Saved entries:
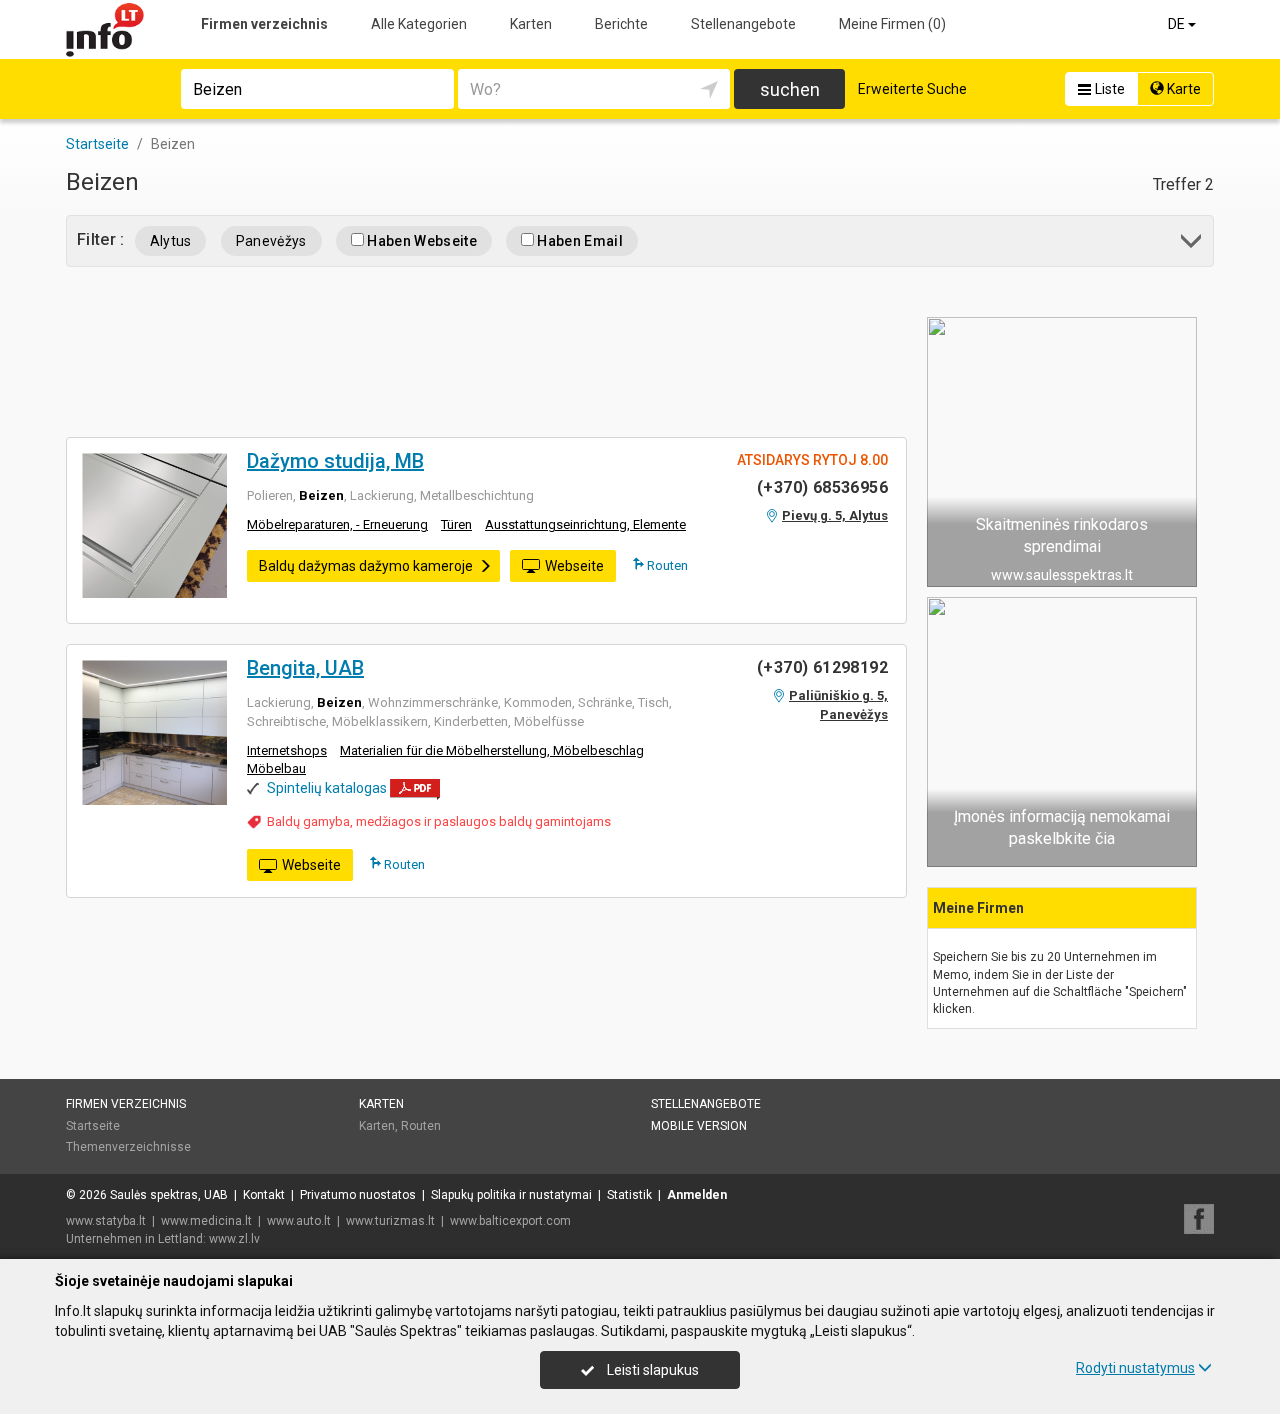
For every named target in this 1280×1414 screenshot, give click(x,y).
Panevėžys (271, 241)
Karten (531, 24)
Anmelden (697, 1195)
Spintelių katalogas (327, 788)
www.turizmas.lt (390, 1221)
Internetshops (287, 750)
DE (1178, 24)
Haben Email (578, 241)
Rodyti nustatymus (1135, 1368)
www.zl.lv (234, 1239)
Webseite (574, 566)
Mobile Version (699, 1126)
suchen (790, 89)
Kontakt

### Directions
Could you write out the records exactly while omitting every picture?

### Solved exercise
For every named target in this 1280×1414 screenshot, give click(x,y).
Panevėžys (271, 241)
Karten (531, 24)
Anmelden (697, 1195)
Spintelių katalogas (327, 788)
www.turizmas.lt (390, 1221)
Internetshops (287, 750)
DE (1178, 24)
Haben Email (578, 241)
Rodyti nustatymus (1135, 1368)
www.zl.lv (234, 1239)
Webseite (574, 566)
Mobile Version (699, 1126)
suchen (790, 89)
Kontakt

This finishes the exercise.